Some of the inventions that were founded in this city include fish hooks, the corkscrew, lollipop, Steamboat etc. One of the rooms in the museum is devoted to Joseph Cinque the leader of the Amistad Mutiny. The history of their ordeals is told in documents, paintings and other displays.
The second Amistad trial took place in the State House which was torn down after the new one was built in Hartford in the1870s. The old jail where the Africans were kept during their trials is also gone. However, what remains is the green, where they had their daily exercise, doing cartwheels and back flips and having a good time.
On the green today are three churches and the graves of thousands of early settlers. The citizens thought that their green, the public park was beginning to look like a cemetery. Therefore, they moved the headstones to Grove cemetery but the bodies remain interred on the green.

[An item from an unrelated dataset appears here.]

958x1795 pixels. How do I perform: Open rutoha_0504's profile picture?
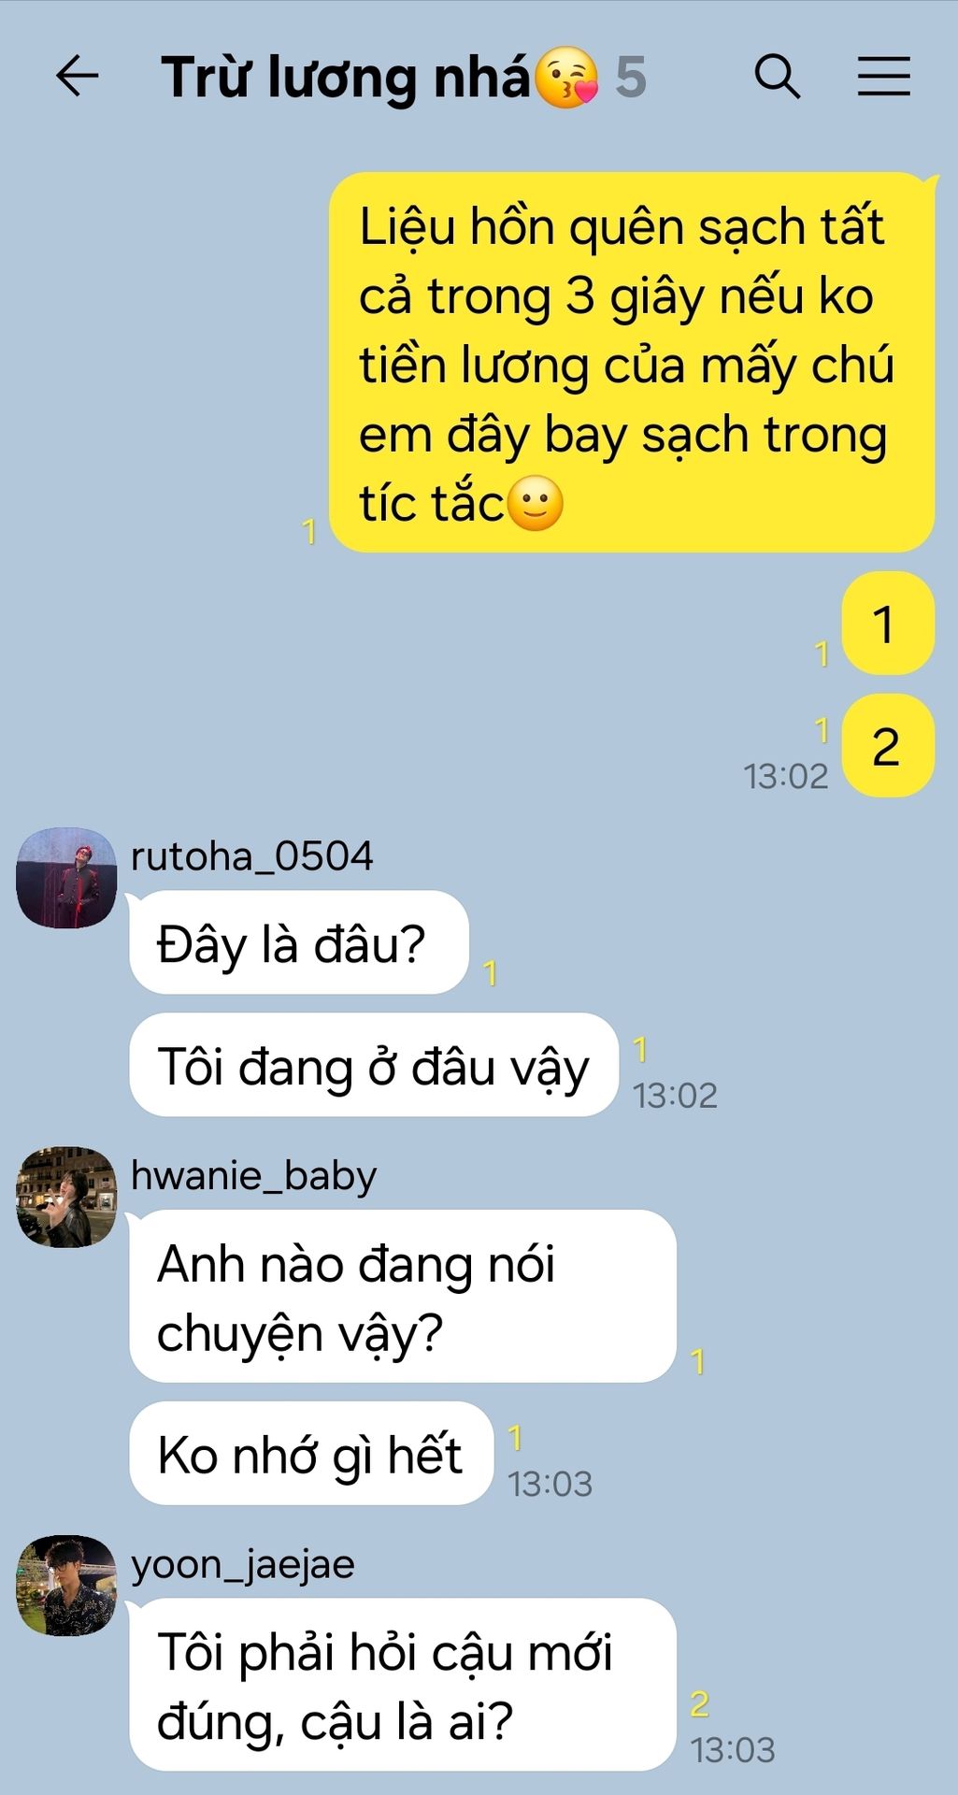(66, 877)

The focal point of New Haven is Yale University which was named after Elihu Yale. The university consists of 12 self-contained colleges where the undergrads eat, recreate, bond and sleep. A tour of campus is highly recommended.
The tour guides will show you different parts of the campus going into one of the colleges. Yale is full of many stories and traditions which the guide will share on the tour.
You should also remember to visit the Sterling Library which has a structure like that of a cathedral. Yale, being a nonsectarian did not want a chapel. The architect, however, wanted to build a church like building. So, he built a cathedral Gothic in style.
The card catalogs look like pews, the desk a high altar and many windows give the effect of being in a cathedral. Behind the desk is a large mural depicting different areas of knowledge. The painter being a communist put himself into the painting holding a hammer and sickle.
The tours end in the courtyard between Woolsey Hall and Beinecke Library. The former is where the Yale Symphony plays and is a memorial to those who died in World War I. the Viet Nam Memorial in Washington DC is modeled after the rotunda of this hall.
Beinecke Library is the repository of rare books and manuscripts for the university. This includes a copy of the Guttenberg Bible which is on display. Another museum you should visit on campus is the collection of British Art, which is one of the largest outsides of England.